Dimanche 3 février, une manifestation à l’appel de collectifs de soutien aux sans-papiers a rassemblé une cinquantaine de personnes devant le centre fermé 127bis. Le but de cet événement était de dénoncer le système honteux des centres fermés et d’exiger son démantèlement mais aussi d’exprimer une solidarité avec les personnes enfermées, dont le seul crime est d’avoir quitté leur pays à la recherche d’une vie meilleure.
Le rendez-vous avait été fixé à la gare du Nord pour un départ collectif vers Nossegem, commune voisine de Steenokkerzeel, où se trouve le centre 127bis. Déjà sur le quai, un comité d’accueil composé d’une quinzaine de policiers attendait les militants, une vingtaine de jeunes et moins jeunes toujours aussi vite suspecté.e.s d’être des terroristes. Et les forces de l’ordre ne lâcheront pas le petit groupe d’une semelle jusqu’à son retour à Bruxelles en fin d’après-midi. D’autres personnes rejoignent le groupe en chemin : à pied, en voiture, à vélo… L’arrivée sur place est plutôt tendue, puisqu’un policier seul tente de barrer l’accès de l’allée du centre au cortège. Le maigre barrage sera forcé sans difficulté, tout se déroule dans le calme, les chiens de garde sont en position, prêts à intervenir.

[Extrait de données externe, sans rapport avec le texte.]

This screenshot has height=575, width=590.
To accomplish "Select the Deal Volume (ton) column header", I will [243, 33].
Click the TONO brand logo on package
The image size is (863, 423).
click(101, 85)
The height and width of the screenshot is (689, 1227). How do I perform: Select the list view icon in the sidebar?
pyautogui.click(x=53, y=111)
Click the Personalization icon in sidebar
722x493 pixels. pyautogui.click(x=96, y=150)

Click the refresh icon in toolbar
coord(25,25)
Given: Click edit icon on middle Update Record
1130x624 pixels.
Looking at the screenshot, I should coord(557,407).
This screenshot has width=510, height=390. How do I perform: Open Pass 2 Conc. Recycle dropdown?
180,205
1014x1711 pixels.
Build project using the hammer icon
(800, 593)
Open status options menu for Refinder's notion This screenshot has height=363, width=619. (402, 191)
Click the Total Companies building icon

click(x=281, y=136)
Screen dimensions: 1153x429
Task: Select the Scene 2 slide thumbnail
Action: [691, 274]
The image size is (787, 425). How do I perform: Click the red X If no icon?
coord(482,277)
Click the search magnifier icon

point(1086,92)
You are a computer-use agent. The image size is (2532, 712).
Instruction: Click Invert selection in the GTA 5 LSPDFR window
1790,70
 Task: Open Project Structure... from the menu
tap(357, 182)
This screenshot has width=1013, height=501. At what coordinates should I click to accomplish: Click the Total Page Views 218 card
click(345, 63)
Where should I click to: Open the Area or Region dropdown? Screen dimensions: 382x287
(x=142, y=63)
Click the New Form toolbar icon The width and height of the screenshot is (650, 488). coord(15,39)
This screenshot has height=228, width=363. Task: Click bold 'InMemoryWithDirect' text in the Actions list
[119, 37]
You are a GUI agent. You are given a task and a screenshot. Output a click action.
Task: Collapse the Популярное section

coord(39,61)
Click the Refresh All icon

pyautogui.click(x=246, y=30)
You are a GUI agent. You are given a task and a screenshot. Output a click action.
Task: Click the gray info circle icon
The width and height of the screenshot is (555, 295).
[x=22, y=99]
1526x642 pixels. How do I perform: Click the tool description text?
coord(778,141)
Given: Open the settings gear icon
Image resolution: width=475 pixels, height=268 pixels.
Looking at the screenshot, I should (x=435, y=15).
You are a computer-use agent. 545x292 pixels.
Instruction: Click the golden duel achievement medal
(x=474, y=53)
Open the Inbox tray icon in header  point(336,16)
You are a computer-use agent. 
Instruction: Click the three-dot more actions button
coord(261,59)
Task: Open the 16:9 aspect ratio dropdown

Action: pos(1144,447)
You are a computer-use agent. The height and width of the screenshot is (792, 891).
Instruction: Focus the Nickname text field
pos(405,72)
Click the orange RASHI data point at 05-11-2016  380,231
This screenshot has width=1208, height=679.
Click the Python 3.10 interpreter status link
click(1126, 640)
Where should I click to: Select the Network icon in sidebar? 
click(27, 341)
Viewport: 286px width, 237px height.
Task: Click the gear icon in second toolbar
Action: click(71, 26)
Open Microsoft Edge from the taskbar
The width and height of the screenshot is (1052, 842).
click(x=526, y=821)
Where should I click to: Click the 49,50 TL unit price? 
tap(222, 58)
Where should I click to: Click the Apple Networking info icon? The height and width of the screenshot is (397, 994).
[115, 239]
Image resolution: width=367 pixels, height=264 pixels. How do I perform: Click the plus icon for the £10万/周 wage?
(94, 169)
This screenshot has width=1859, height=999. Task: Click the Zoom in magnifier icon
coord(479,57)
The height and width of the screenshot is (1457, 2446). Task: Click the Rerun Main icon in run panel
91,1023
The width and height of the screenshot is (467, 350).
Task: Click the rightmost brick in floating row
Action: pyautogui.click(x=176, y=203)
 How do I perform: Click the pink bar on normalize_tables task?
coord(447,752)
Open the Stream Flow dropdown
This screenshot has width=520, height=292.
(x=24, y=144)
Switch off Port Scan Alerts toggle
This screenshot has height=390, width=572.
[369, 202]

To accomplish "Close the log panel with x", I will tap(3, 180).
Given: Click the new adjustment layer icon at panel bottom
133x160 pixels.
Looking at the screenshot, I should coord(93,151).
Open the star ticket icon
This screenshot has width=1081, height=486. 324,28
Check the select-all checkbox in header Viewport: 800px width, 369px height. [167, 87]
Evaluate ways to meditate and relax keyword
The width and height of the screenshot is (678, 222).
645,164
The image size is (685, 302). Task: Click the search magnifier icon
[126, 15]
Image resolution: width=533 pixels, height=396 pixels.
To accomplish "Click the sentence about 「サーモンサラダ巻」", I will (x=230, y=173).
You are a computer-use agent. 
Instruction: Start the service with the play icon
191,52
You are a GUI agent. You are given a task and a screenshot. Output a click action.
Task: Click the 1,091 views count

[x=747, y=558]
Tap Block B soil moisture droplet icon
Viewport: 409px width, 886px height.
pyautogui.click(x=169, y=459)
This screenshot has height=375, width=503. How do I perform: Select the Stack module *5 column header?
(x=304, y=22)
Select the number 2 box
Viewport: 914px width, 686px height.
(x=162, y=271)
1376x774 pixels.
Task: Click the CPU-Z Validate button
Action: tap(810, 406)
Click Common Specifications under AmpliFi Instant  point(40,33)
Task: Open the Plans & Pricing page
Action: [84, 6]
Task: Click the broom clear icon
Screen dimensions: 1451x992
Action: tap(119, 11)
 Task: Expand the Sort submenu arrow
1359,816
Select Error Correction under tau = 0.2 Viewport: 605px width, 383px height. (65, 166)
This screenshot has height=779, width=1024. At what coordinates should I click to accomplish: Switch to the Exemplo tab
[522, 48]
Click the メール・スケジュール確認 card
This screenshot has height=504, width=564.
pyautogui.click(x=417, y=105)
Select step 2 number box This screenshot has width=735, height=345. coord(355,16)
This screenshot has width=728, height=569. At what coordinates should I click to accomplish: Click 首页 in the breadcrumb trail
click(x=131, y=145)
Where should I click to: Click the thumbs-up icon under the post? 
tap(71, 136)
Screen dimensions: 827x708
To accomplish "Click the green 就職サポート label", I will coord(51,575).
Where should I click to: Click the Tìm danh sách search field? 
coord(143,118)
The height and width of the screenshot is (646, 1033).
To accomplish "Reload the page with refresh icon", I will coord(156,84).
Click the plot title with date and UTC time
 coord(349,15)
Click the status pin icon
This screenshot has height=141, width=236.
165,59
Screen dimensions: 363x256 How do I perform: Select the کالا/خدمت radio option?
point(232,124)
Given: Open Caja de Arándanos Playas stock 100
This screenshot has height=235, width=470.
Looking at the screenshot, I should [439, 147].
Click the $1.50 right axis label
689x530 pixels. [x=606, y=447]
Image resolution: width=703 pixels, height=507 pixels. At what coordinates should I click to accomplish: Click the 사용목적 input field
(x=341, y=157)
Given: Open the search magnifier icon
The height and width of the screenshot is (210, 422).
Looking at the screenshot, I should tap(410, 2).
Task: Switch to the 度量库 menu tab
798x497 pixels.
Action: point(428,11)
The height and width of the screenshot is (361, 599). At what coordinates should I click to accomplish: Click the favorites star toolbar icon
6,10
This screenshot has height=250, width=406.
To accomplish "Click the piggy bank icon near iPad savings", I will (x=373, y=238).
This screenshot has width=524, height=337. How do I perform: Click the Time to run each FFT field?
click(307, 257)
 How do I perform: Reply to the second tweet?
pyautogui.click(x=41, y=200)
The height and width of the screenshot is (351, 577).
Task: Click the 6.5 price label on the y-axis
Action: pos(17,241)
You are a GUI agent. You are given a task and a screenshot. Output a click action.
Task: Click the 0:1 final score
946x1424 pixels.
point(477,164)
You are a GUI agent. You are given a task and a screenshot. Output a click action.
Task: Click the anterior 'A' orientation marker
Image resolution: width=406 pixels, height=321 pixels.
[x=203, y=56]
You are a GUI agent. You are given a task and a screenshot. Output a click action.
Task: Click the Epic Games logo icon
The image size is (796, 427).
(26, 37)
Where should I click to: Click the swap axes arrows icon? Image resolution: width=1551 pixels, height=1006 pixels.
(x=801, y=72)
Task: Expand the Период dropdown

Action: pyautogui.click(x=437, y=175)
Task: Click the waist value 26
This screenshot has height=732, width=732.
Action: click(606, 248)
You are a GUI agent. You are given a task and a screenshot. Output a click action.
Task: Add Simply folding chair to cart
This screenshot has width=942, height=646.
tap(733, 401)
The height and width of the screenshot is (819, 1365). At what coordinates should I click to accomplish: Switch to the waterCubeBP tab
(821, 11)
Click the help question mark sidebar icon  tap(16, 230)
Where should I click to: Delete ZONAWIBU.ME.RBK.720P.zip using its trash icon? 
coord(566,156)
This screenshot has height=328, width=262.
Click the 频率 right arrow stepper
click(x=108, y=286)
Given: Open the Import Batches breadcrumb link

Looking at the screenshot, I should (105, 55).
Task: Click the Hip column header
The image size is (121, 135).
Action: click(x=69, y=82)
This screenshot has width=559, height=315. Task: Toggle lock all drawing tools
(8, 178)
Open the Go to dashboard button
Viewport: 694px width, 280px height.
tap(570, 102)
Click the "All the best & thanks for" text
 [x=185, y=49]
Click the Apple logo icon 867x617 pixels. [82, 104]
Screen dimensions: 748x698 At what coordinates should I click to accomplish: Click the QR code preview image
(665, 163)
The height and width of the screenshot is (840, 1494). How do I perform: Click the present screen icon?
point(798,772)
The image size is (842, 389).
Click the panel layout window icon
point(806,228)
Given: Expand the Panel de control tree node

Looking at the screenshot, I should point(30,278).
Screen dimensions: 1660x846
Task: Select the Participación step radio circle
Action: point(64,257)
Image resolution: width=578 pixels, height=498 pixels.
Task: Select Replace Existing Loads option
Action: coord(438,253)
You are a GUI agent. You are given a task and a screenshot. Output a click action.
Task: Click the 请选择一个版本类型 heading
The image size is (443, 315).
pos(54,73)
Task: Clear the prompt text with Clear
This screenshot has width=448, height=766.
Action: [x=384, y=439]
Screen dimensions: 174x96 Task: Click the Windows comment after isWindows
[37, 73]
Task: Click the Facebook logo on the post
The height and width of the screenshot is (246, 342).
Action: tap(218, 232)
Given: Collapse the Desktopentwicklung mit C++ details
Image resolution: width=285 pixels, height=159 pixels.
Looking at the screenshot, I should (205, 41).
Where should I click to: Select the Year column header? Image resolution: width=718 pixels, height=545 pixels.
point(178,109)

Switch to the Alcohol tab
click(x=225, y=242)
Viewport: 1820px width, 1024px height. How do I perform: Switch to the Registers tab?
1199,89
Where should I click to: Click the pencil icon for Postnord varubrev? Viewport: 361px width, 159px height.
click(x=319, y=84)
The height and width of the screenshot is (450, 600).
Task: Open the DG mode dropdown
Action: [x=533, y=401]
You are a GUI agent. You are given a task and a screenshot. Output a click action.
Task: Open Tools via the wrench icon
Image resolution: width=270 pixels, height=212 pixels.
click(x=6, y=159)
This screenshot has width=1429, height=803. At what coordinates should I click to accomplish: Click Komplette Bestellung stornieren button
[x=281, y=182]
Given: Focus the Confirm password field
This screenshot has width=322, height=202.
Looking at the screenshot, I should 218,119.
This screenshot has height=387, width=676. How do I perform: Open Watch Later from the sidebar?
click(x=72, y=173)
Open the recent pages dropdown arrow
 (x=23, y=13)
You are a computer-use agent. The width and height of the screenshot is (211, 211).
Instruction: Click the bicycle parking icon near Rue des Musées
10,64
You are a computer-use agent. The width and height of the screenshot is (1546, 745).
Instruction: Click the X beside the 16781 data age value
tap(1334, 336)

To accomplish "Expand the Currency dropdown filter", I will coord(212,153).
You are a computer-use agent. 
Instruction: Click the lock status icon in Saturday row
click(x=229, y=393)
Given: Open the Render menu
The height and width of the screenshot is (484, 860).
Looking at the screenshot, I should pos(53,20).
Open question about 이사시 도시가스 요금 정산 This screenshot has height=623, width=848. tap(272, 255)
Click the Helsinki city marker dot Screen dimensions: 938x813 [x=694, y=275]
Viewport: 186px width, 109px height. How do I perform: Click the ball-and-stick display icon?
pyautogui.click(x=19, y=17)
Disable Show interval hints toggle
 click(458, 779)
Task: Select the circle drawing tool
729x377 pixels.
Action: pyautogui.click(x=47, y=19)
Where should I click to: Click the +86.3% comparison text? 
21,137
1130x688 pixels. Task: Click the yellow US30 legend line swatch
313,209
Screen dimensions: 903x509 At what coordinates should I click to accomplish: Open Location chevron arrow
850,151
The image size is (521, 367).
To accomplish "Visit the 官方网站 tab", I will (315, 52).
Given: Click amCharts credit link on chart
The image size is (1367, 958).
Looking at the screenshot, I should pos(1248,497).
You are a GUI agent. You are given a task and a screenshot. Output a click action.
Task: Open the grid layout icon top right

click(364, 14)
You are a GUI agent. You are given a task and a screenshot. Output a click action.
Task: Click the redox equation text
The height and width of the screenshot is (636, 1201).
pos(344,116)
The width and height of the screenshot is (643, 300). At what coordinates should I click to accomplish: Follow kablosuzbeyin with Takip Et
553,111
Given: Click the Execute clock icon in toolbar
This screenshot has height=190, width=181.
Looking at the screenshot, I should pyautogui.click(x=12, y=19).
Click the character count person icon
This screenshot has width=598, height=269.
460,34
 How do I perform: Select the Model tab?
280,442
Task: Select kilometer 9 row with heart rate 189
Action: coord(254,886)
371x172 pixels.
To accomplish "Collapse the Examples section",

À travers les grilles, un dialogue s’établit entre les manifestants et les détenu.e.s : « Nous sommes venus vous soutenir, nous sommes venus vous dire qu’il y a des gens ici qui refusent que vous soyez enfermés ! » – « Merci ! » réponds une petite voix au loin. Les manifestants souhaitent obtenir des nouvelles de Rose, une migrante d’origine camerounaise qui a subi sa sixième tentative d’expulsion la veille. Grâce à la solidarité d’un collectif de soutien, dont les membres avaient distribués des flyers expliquant la situation de Rose aux passagers dans la file d’enregistrement de son vol, et à l’action courageuse de quelques-un.e.s une fois à bord, l’expulsion a pu être évitée. Mais il semble que Rose aient été sauvagement brutalisée au cours du trajet de retour au centre et il est impossible d’entrer en communication avec elle depuis lors. « Rose est ici ! » – nous informe la petite voix au loin. Mais elle ne peut pas s’exprimer. Une femme crie : « Il y a plein de problèmes ici, il y a des gens qui sont malades, beaucoup, il faut faire quelque chose ! » A l’aide d’une grande bannière, les manifestants communiquent aux détenus un numéro de téléphone à contacter s’ils/elles souhaitent raconter leur expérience ou simplement recevoir un soutien.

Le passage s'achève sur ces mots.